Rep: Qommarria Rostanti/ Red: Esthi Maharani
Presiden Jokowi.
Foto: Antara
Presiden Jokowi.

REPUBLIKA.CO.ID, JAKARTA – Presiden Joko Widodo dianggap tidak siap kritik menyusul rencananya memasukkan kembali pasal penghinaan Presiden dalam rancangan KUHP. Padahal, pasal tersebut telah dicabut pada rezim pemerintahan Presiden SBY sehingga cukup aneh jika harus dihidupkan kembali.

“Yang khawatir terhadap pasal itu adalah mereka yang tidak siap kritikan. Dengan kata lain Presiden kita ini takut dikritik,” ujar politisi dari Partai Amanat Nasional (PAN), Saleh Daulay kepada ROL, Rabu (5/8).
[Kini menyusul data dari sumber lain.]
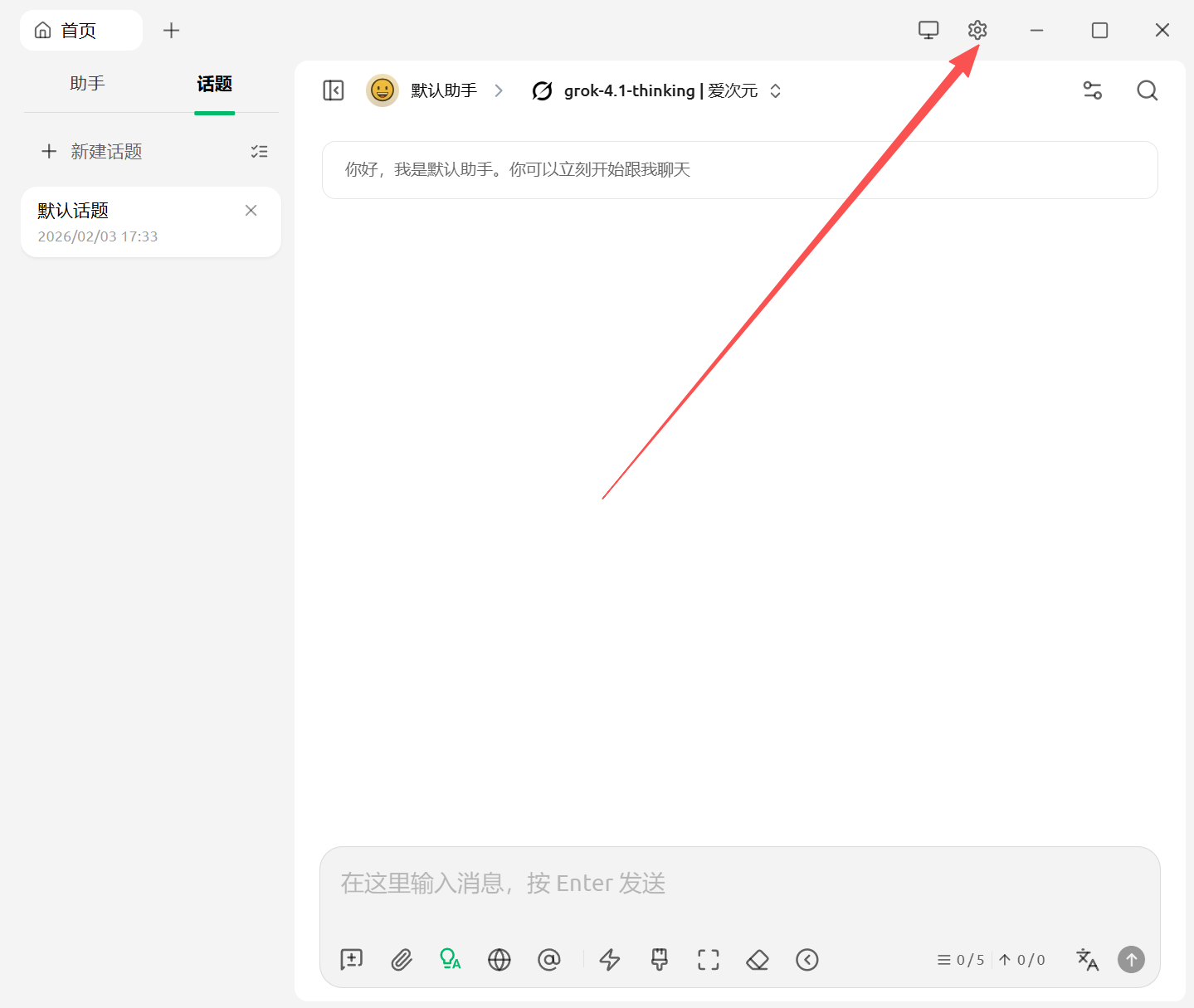The height and width of the screenshot is (1008, 1194).
Task: Click the 新建话题 button
Action: pos(92,152)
Penghidupan kembali pasal penghinaan Presiden sebagai hal yang kurang tepat khususnya di tengah-tengah kebebasan berpendapat dan kehidupan berdemokrasi.

“Sebaiknya pasal penghinaan itu tidak perlu ada,” ujarnya.

Menurutnya jika memang Presiden Jokowi terganggu dengan penghinaan (menjurus ke arah fitnah) yang ditujukan padanya, beliau bisa menyelesaikannya dengan cara lain.

“Misalnya dengan menuntut pertanggungjawaban pelaku di depan aparat kepolisian,” kata dia.

Sebaliknya, seandainya kritik tersebut pedas namun benar, Presiden harus legowo dan berusaha memperbaikinya. Fungsi kritik di sini bukanlah sebagai penghinaan, melainkan sebagai pengingat agar pemimpin negara ini menjadi lebih baik.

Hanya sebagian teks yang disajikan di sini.